パスツールとリービッヒの論争は、両者の没後にケリがついたが、両者の主張は半分ずつ正しかった。すなわち、アルコール発酵とは生きた酵母に含まれる酵素によって触媒される現象である。

③酵素の本体
 1878年に、ドイツの生理学者キューネは、酵素を「酵母の中にあるもの」の意味からenzymeと命名した。
 1898年には、フランスの生物学者・化学者デュクローが、酵素にaseという接尾語を付けることを提唱した。
 1926年に、アメリカの化学者サムナーは、ナタ豆からウレアーゼを結晶化し、酵素の本体がタンパク質であることを証明した。
 そして1955年に、イギリスの生化学者サンガーは、インスリンの一次構造の決定に初めて成功し、タンパク質がアミノ酸の連結したものであることを確定した。

④バイオテクノロジーの進展
 1894年に、化学者・実業家の高峰譲吉は、消化酵素剤「タカジアスターゼ」を発明し、世界で初めて胃腸薬として発売した。高峰譲吉は「近代バイオテクノロジーの父」といわれている。
 タカジアスターゼ発売から百二十有余年経った現在、酵母と酵素は、食品工業、醸造工業、化学工業、製薬工業、日用品・医療分野などで広範囲にわたって利用されている。
 酵母は、アルコール発酵に用いられる以外に、酵母エキスとして調味料や微生物の培地などに用いられる。また遺伝子組換え技術により、酵母は有用タンパク質の生産宿主として活用されている。
一方、酵素の用途別では、食品用酵素の市場が一番大きい。酵素の種類別では、洗剤用や食品用として汎用されているプロテアーゼの市場が最も大きい。アミラーゼ、リパーゼ、セルラーゼも産業用酵素として重要視され、近年ではフィターゼも飼料用として大きな市場を形成している。

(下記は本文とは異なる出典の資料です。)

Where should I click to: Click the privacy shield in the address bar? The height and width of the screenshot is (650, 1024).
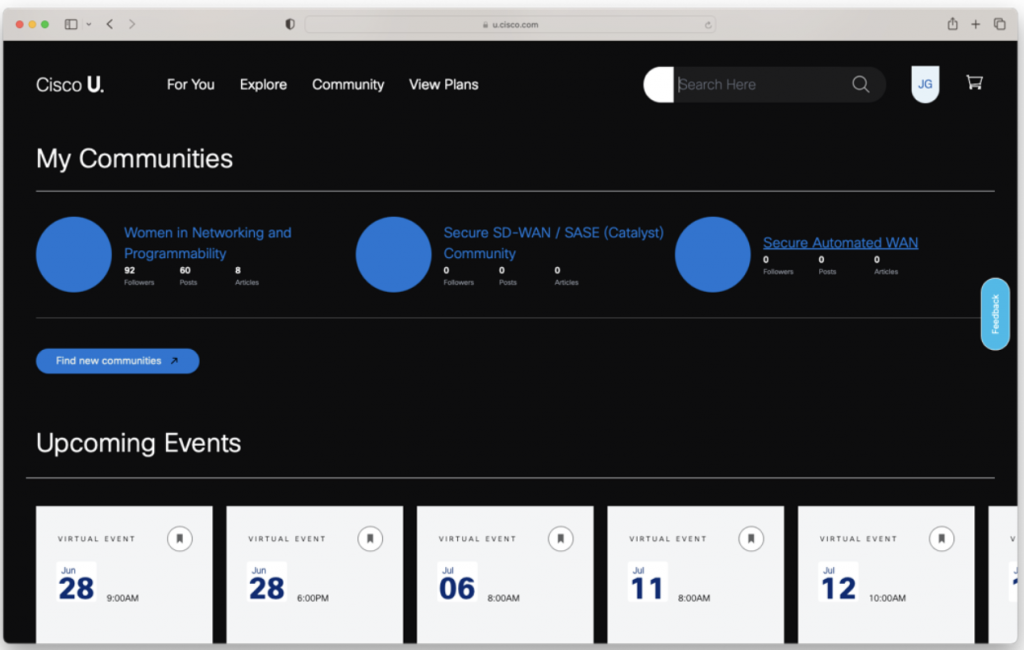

 酵素を用いた最近の話題として、食品の加工や品質改良、機能性素材の開発、化成品の合成、バイオマスの活用、分析試薬への応用など枚挙にいとまがない。
 今後も,バイオテクノロジー分野で、我が国における新規技術と新規酵素の開発とが相俟って,酵母や酵素の用途が多方面に拡がることを切望する。